(What is expected) Rewrite the part of the material that opens with the line containing "Click the Bust" and closes with the line containing "tap(693, 826)" as a numbered list. Include both of those lines and leave out any blank lines.

(Supplied records)
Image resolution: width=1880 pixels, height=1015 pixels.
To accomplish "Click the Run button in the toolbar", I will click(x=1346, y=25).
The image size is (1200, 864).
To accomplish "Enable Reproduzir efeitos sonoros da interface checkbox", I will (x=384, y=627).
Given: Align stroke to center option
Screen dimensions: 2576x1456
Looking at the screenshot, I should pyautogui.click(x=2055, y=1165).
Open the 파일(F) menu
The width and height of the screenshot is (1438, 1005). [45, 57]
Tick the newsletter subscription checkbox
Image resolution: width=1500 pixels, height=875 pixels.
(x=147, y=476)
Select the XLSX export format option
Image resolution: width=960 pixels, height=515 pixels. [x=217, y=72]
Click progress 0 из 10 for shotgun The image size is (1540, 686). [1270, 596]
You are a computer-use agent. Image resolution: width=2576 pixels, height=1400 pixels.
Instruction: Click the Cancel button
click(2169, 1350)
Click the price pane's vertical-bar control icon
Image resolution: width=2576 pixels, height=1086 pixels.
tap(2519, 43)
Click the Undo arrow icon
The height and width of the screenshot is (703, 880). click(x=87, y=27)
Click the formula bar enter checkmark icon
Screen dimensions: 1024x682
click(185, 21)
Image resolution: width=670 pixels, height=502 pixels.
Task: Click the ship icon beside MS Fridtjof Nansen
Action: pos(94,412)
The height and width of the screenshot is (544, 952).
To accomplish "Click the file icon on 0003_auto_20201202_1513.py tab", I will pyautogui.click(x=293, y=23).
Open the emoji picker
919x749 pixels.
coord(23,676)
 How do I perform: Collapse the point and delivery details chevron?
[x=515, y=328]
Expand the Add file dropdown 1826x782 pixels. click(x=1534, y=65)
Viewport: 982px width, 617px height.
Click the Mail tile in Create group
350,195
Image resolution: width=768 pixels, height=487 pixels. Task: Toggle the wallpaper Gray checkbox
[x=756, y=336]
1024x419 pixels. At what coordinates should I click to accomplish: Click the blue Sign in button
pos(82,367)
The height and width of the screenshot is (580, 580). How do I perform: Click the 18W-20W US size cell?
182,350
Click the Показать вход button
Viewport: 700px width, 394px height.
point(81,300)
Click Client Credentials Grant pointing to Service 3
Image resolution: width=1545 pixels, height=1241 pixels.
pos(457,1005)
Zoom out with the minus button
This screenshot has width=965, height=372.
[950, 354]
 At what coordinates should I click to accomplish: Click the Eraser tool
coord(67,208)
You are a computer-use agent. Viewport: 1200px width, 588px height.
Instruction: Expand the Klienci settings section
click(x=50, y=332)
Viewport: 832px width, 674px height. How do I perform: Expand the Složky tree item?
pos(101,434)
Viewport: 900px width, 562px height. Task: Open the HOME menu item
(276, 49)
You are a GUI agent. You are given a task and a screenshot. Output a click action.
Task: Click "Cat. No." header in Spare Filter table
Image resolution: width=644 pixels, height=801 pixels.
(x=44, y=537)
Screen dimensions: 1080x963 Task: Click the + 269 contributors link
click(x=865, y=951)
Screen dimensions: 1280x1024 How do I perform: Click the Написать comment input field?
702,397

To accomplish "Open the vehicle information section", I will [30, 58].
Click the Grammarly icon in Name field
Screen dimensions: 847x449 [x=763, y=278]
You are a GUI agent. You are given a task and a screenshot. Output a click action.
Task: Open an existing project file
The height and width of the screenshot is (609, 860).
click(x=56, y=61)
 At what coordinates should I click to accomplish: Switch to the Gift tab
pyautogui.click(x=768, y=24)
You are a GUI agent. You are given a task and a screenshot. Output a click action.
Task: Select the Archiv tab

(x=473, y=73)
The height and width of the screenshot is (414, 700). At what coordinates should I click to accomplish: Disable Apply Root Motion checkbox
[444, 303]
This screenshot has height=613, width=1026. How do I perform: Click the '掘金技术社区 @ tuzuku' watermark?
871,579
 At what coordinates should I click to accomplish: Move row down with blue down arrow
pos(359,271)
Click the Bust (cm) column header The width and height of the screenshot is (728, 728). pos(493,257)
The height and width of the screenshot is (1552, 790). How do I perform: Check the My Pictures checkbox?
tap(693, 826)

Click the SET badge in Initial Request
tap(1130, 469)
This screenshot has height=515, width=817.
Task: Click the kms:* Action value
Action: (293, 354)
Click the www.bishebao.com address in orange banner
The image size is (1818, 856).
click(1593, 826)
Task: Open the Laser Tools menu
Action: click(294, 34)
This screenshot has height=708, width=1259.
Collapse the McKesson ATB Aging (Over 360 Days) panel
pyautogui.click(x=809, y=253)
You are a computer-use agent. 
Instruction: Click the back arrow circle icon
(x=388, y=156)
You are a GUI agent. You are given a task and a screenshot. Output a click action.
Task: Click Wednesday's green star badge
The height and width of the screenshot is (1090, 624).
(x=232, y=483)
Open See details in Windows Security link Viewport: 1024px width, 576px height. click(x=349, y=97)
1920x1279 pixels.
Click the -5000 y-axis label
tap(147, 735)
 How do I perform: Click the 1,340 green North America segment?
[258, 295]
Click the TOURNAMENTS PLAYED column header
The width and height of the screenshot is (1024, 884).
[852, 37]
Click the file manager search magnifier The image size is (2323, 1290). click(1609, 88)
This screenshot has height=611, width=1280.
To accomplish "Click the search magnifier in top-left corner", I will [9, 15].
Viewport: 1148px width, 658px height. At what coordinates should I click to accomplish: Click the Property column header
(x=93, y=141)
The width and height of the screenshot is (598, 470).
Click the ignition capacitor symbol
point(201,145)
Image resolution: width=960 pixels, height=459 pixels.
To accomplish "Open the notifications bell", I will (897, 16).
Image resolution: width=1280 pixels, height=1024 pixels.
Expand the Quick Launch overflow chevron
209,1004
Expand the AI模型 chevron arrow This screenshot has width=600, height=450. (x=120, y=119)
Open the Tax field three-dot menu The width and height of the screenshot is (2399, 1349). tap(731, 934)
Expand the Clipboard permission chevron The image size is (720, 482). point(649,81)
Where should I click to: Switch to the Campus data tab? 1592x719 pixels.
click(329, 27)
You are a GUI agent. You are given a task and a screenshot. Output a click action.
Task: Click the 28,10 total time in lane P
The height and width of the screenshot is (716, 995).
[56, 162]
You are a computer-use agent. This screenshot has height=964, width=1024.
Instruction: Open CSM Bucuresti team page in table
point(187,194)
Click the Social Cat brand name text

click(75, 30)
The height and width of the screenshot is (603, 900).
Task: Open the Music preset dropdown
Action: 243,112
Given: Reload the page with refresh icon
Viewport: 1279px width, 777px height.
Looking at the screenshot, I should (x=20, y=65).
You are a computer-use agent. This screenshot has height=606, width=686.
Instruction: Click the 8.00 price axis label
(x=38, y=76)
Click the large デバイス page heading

(Exercise solution)
1. Click the Bust (cm) column header The width and height of the screenshot is (728, 728). pos(493,257)
2. The height and width of the screenshot is (1552, 790). How do I perform: Check the My Pictures checkbox?
3. tap(693, 826)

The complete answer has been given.